Work to complete »
Your answer must be the listing, given again word for word.

The data »
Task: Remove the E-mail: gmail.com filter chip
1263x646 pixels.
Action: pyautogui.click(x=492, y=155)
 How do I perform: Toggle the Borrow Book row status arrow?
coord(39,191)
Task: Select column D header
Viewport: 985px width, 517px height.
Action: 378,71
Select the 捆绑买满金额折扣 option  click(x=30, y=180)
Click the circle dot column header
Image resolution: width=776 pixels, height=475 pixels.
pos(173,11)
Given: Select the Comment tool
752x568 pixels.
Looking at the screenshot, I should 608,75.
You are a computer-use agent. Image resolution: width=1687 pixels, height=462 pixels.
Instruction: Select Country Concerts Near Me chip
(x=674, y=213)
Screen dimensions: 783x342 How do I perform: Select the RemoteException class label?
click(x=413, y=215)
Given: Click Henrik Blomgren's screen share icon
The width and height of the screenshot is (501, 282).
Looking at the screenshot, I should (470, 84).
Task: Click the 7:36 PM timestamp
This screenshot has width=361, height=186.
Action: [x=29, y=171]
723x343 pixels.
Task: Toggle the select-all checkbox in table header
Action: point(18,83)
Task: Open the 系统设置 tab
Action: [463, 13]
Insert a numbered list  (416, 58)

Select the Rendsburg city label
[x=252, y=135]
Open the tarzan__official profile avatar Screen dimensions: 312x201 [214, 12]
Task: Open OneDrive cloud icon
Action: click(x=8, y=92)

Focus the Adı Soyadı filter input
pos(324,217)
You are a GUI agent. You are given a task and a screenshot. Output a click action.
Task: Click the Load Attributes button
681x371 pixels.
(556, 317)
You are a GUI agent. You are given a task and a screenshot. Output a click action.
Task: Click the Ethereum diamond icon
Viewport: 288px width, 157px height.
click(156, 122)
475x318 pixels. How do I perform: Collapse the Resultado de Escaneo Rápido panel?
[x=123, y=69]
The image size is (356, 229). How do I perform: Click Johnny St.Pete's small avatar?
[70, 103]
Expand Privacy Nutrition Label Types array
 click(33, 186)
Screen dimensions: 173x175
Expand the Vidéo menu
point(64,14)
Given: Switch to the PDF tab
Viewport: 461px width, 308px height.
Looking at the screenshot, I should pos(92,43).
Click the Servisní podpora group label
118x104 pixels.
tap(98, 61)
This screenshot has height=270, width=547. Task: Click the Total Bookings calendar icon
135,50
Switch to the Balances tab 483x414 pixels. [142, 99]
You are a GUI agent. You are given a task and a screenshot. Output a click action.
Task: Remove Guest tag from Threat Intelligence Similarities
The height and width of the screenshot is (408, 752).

Result »
Task: Remove the E-mail: gmail.com filter chip
1263x646 pixels.
Action: pyautogui.click(x=492, y=155)
 How do I perform: Toggle the Borrow Book row status arrow?
coord(39,191)
Task: Select column D header
Viewport: 985px width, 517px height.
Action: 378,71
Select the 捆绑买满金额折扣 option  click(x=30, y=180)
Click the circle dot column header
Image resolution: width=776 pixels, height=475 pixels.
pos(173,11)
Given: Select the Comment tool
752x568 pixels.
Looking at the screenshot, I should 608,75.
You are a computer-use agent. Image resolution: width=1687 pixels, height=462 pixels.
Instruction: Select Country Concerts Near Me chip
(x=674, y=213)
Screen dimensions: 783x342 How do I perform: Select the RemoteException class label?
click(x=413, y=215)
Given: Click Henrik Blomgren's screen share icon
The width and height of the screenshot is (501, 282).
Looking at the screenshot, I should (470, 84).
Task: Click the 7:36 PM timestamp
This screenshot has width=361, height=186.
Action: [x=29, y=171]
723x343 pixels.
Task: Toggle the select-all checkbox in table header
Action: point(18,83)
Task: Open the 系统设置 tab
Action: [463, 13]
Insert a numbered list  (416, 58)

Select the Rendsburg city label
[x=252, y=135]
Open the tarzan__official profile avatar Screen dimensions: 312x201 [214, 12]
Task: Open OneDrive cloud icon
Action: click(x=8, y=92)

Focus the Adı Soyadı filter input
pos(324,217)
You are a GUI agent. You are given a task and a screenshot. Output a click action.
Task: Click the Load Attributes button
681x371 pixels.
(556, 317)
You are a GUI agent. You are given a task and a screenshot. Output a click action.
Task: Click the Ethereum diamond icon
Viewport: 288px width, 157px height.
click(156, 122)
475x318 pixels. How do I perform: Collapse the Resultado de Escaneo Rápido panel?
[x=123, y=69]
The image size is (356, 229). How do I perform: Click Johnny St.Pete's small avatar?
[70, 103]
Expand Privacy Nutrition Label Types array
 click(33, 186)
Screen dimensions: 173x175
Expand the Vidéo menu
point(64,14)
Given: Switch to the PDF tab
Viewport: 461px width, 308px height.
Looking at the screenshot, I should pos(92,43).
Click the Servisní podpora group label
118x104 pixels.
tap(98, 61)
This screenshot has height=270, width=547. Task: Click the Total Bookings calendar icon
135,50
Switch to the Balances tab 483x414 pixels. [142, 99]
You are a GUI agent. You are given a task and a screenshot. Output a click action.
Task: Remove Guest tag from Threat Intelligence Similarities
The height and width of the screenshot is (408, 752).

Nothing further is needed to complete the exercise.